Kishida is committed to nuclear abstention, and he has flatly rejected Abe’s suggestion of a nuclear-sharing agreement with the United States. Russia’s invasion of Ukraine has only deepened his concerns about the broader erosion of nuclear norms. Last August, he outlined the “Hiroshima Action Plan,” a five-pillar strategy to reduce nuclear risks, which will likely feature in this weekend’s conversations among the G-7.

But if a nuclear-armed Japan is implausible in the near future, there are real tensions between Hiroshima’s message, and the country’s—and the world’s—current trajectory, especially on the question of disarmament. Although quiet nuclear ambivalence has long characterized aspects of Japan’s security posture, its commitment to disarmament has been reasonably non-contentious for several decades. This is because, since the mid-1980s, global nuclear arsenals have been shrinking. There are approximately 12,500 nuclear warheads in the world today—far more than in 1945, but far less than in 1985. At this point, however, further reductions seem unlikely. In fact, China is on track to significantly expand its nuclear arsenal, and some experts believe that the United States and Russia may do the same, or at least increase their deployed nuclear forces.


For the dwindling population of hibakusha, most of whom are now octogenarians, nuclear buildups and a renewed reliance on these weapons are causes for concern. And whereas the mayors of both Hiroshima and Nagasaki have long been skeptical of U.S. extended deterrence, their views have less sway at the national level, where leaders are actively seeking to bolster the security partnership.

We have already seen some of these differences play out in debates over the Treaty on the Prohibition of Nuclear Weapons (or TPNW). The treaty, which entered into force in January 2021, bans the development, testing, production, stockpiling, and stationing of nuclear weapons, as well as any threats to use them. The hibakusha played a key role in generating momentum for it and highlighting the humanitarian consequences of nuclear use. Public opinion polls suggest that the Japanese public overwhelmingly supports the TPNW, and the mayors of Hiroshima and Nagasaki have encouraged the government to adopt it, but Japan has conspicuously refrained from doing so.

This is not the first time the city’s national context has complicated its status as a global peace symbol. Hiroshima is situated at both the beginning of the nuclear age and the end of World War II. Although the victims of the atomic bombing were overwhelmingly civilians, Japan’s wartime legacy makes this history fraught for many of its neighbors, and for many Americans. Chinese and South Korean leaders have criticized Tokyo for using the memory of Hiroshima to whitewash other wartime atrocities. And even today, the bomb’s role in ending the war remains hotly contested in U.S. universities and policy circles.

Acknowledging these complexities does not diminish the significance or resonance of what happened in Hiroshima. To the contrary, the entanglement of humanitarian interests and existential risks with more quotidian questions of history and national security is intrinsic to the nuclear age.

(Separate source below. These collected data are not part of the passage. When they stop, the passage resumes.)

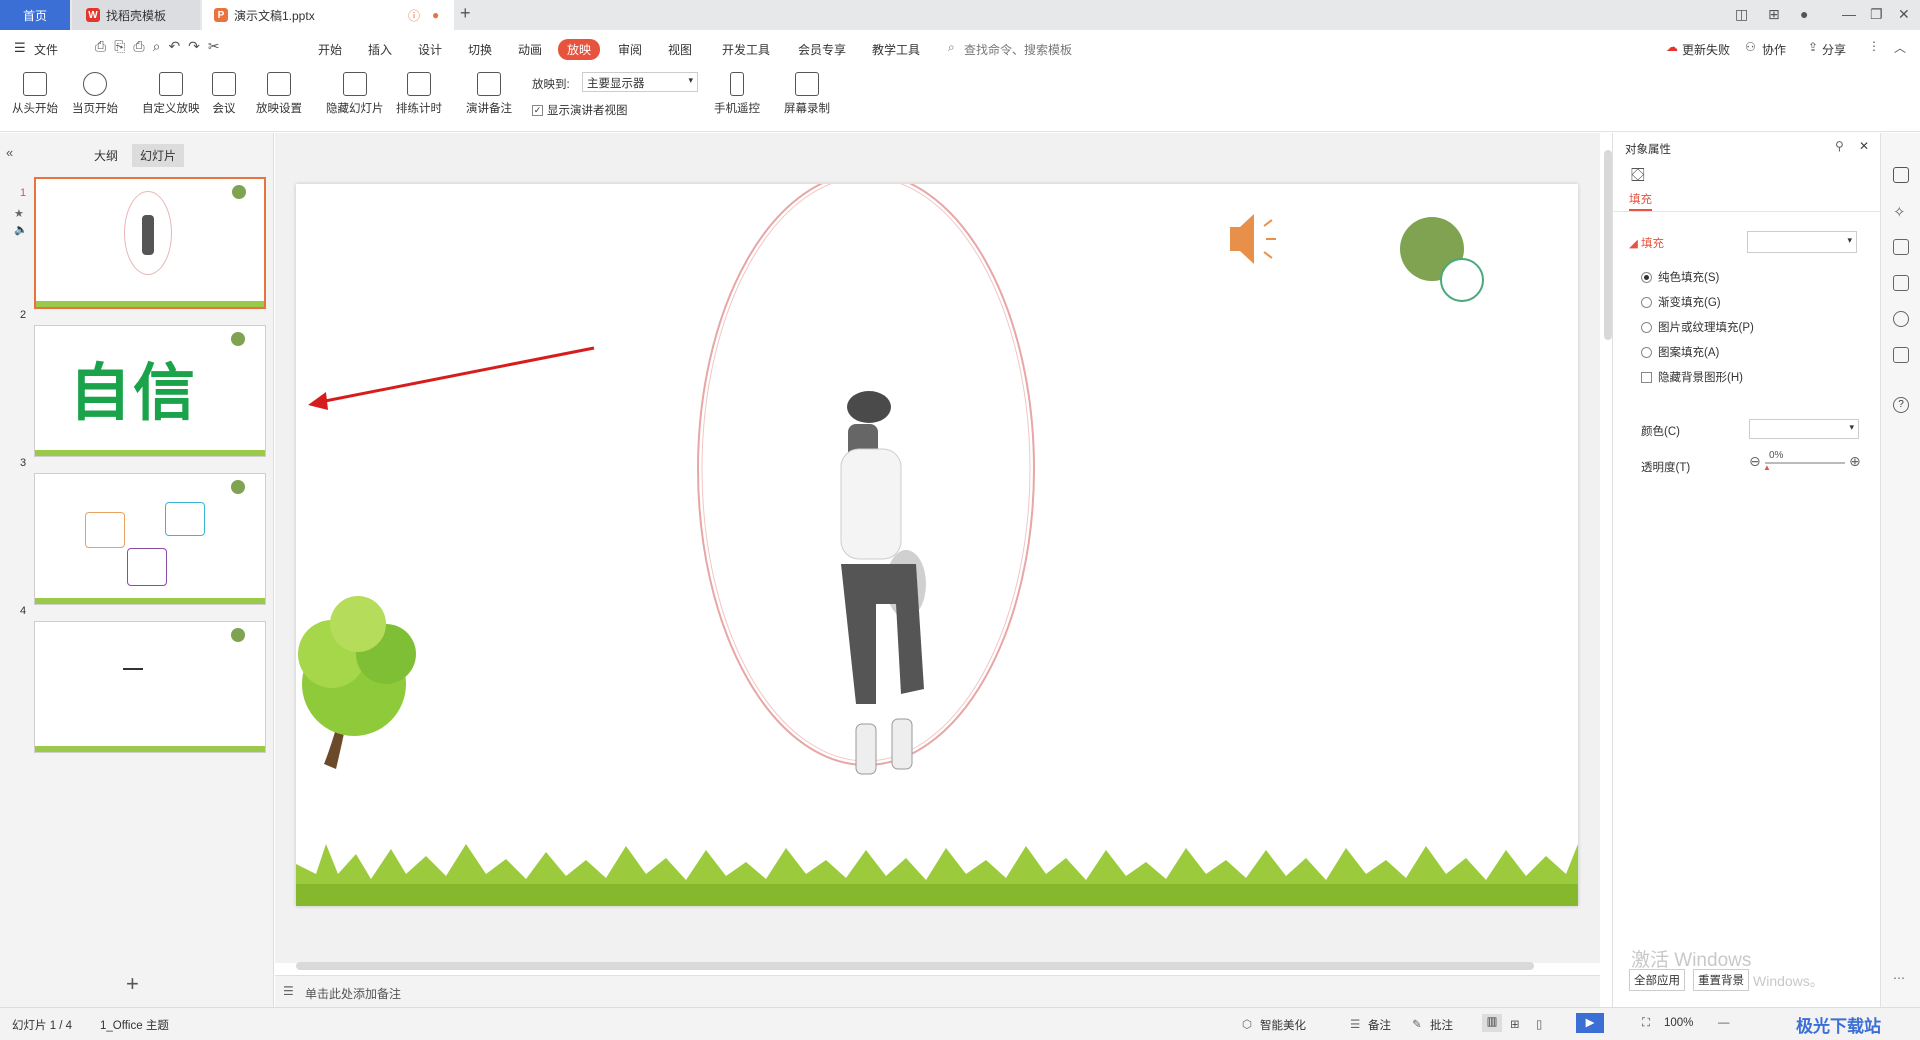 This screenshot has height=1040, width=1920. What do you see at coordinates (357, 682) in the screenshot?
I see `tree-illustration` at bounding box center [357, 682].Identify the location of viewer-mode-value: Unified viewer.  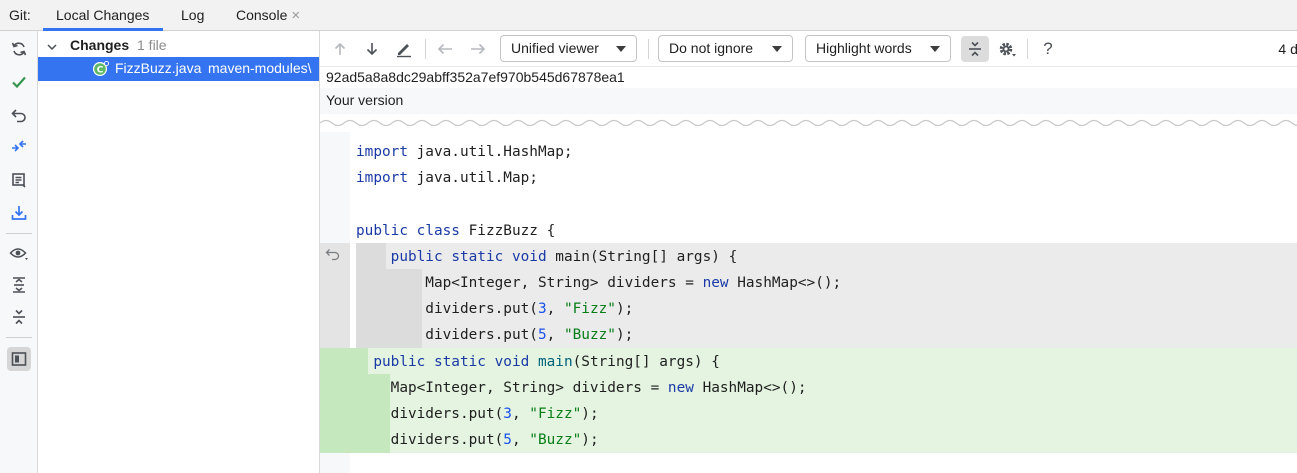
(555, 48).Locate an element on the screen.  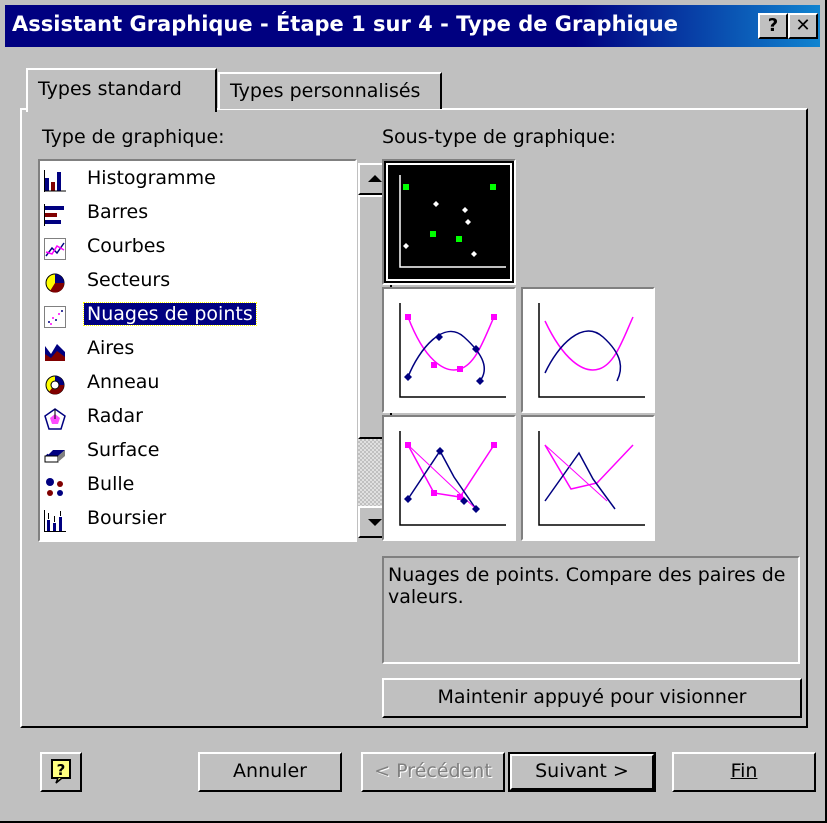
tab-label: Types personnalisés is located at coordinates (326, 91).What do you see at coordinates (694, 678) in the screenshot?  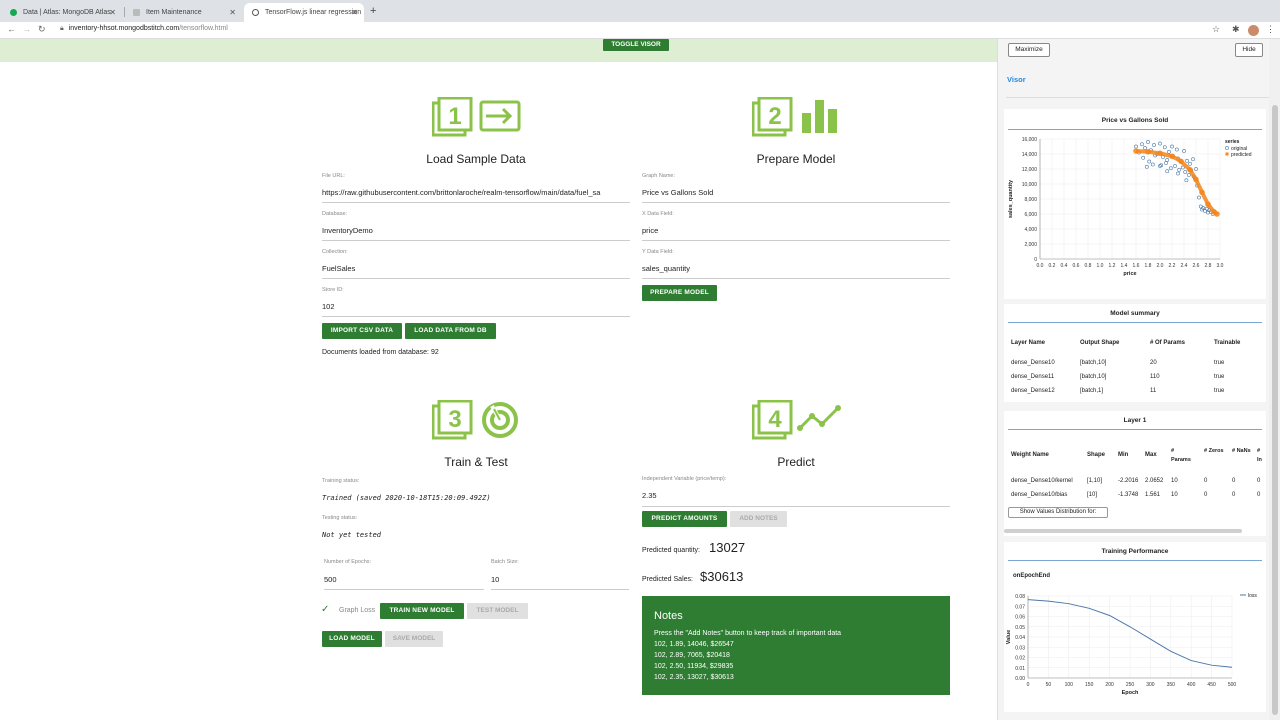 I see `notes-line: 102, 2.35, 13027, $30613` at bounding box center [694, 678].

As we move toward a world that will likely feature more nuclear weapons, less transparency, and fewer guardrails, Hiroshima is, in fact, more important than ever. In a period of escalating nuclear risks, it presents a grim reminder of what nuclear use actually means. But eliding the paradox of this city—a universal message embedded in a particular national context—would be a disservice. Although balancing competing priorities is difficult, honoring the memory of Hiroshima entails a ceaseless effort, to, as Kishida put it in a 2022 speech—and the G-7 reiterated today—“find a path to leading from the harsh reality to the ideal.”